In addition to being nicely written, Spineless is also easy to follow as a story (which is especially impressive given that it’s science non-fiction). The book is easy to follow because Juli Berwald frames the entire story from her perspective: an outsider to the world of jellyfish, on a journey to learn as much as she can about these mysterious animals. And she takes us (the readers) on that journey with her: we go on plane rides and road trips, take tours of aquaria and marine laboratories, learn how to prepare jellyfish as food, and even dive beneath the seas with her. It’s seriously compelling.
As a book about jellyfish, Spineless is fascinating. But the most impressive thing about the book is that it gradually shifts to tell a different story: that of our rapidly changing planet. It’s hard to write an interesting global warming book; many Americans are desensitized to the issue, even among those who agree that global warming is real and a major threat to our existence. But Berwald skillfully eases her readers into that big picture. By first getting us to care about jellyfish, Juli Berwald is able to slowly shift the story to one of how global warming is affecting jellyfish, and then – how it is affecting humanity.
To summarize, Spineless was amazing. It is intellectually stimulating (yet still accessible to readers of any background), narratively compelling, and it ultimately has an inspirational message. I was surprised at how much I loved this book.
The bake: jelly box cookies.
To celebrate reading Spineless, I wanted to bake something that incorporated jelly. When I was thinking about jelly desserts, hamantaschen (triangle shaped cookies with a sweet filling in the center) immediately came to mind.
For the hamantaschen dough, I followed this recipe by Tori Avey and added store-bought raspberry jelly. I found the dough incredibly sticky, and had to add at least a quarter cup of flour before it become workable. I also changed the shape of the cookies, because the triangle shaped hamantaschen are associated with the Jewish holiday of Purim (which will not occur until late March this year). Instead of triangles, I made pinwheels and squares. I thought the squares were an especially cute idea, because Berwald frequently references a type of jellyfish called “box jellies” in her book; my square shaped cookies were jelly boxes!
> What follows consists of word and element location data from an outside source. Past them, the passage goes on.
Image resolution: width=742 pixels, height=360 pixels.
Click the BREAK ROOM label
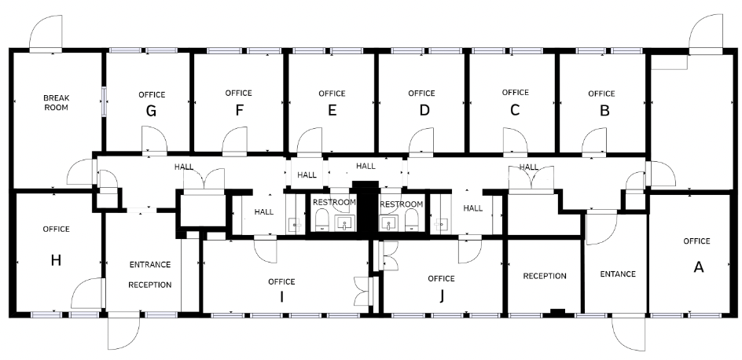pyautogui.click(x=57, y=103)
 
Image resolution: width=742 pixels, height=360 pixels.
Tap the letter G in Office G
pyautogui.click(x=151, y=111)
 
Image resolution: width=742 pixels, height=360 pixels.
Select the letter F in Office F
pyautogui.click(x=240, y=110)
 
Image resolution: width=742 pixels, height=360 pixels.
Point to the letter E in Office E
pyautogui.click(x=332, y=110)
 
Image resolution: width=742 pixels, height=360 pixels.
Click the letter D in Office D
pyautogui.click(x=424, y=110)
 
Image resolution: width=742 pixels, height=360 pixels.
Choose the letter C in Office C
pyautogui.click(x=515, y=110)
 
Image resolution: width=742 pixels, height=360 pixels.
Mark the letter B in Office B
pyautogui.click(x=604, y=111)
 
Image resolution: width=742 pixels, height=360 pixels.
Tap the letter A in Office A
pyautogui.click(x=699, y=267)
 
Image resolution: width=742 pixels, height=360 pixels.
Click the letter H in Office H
pyautogui.click(x=56, y=260)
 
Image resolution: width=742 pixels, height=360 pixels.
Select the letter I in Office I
pyautogui.click(x=281, y=296)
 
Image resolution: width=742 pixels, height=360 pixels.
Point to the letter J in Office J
pyautogui.click(x=442, y=296)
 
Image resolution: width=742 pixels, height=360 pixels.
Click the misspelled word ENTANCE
pyautogui.click(x=618, y=274)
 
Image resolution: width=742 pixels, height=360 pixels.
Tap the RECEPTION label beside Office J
pyautogui.click(x=545, y=276)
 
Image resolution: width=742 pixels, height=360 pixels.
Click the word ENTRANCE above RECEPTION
pyautogui.click(x=150, y=264)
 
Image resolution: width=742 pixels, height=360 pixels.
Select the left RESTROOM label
pyautogui.click(x=334, y=202)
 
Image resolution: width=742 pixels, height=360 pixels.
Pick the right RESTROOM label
pyautogui.click(x=402, y=204)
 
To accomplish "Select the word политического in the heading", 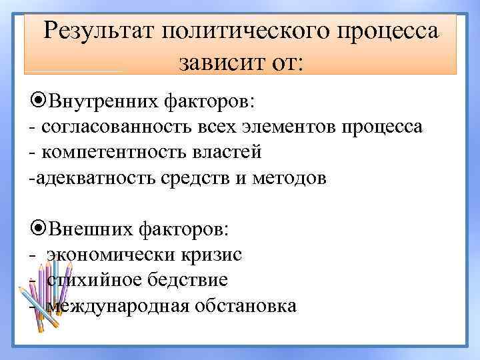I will point(236,31).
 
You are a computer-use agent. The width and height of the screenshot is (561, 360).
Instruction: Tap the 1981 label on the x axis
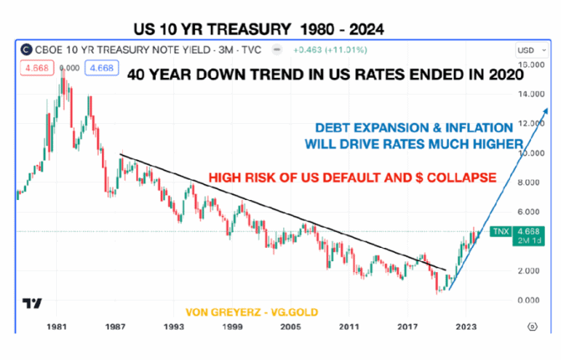[56, 326]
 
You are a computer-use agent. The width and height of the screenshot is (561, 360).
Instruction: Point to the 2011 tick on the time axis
[348, 326]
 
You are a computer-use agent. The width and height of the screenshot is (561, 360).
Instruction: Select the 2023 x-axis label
[466, 326]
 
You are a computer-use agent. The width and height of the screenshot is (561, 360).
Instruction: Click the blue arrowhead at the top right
[543, 112]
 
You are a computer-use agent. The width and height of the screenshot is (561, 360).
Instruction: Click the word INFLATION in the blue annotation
[473, 128]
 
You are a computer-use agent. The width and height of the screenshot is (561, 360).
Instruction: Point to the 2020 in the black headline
[505, 74]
BUT a cute idea does not automatically translate into a good bake! From the sticky dough, to then rolling the dough evenly, to adding the right amount of jam to each cookie, to shaping the damn things – this bake was really tough. Many of the cookies ended up either: overbaked, irregularly shaped, oozing with jam, or more than one of the above. Maybe it’s because I haven’t baked in a while, or maybe this recipe is just tricky? I don’t know. Despite all of that, the cookies do taste very nice, so I’ll still count this as somewhat of a win.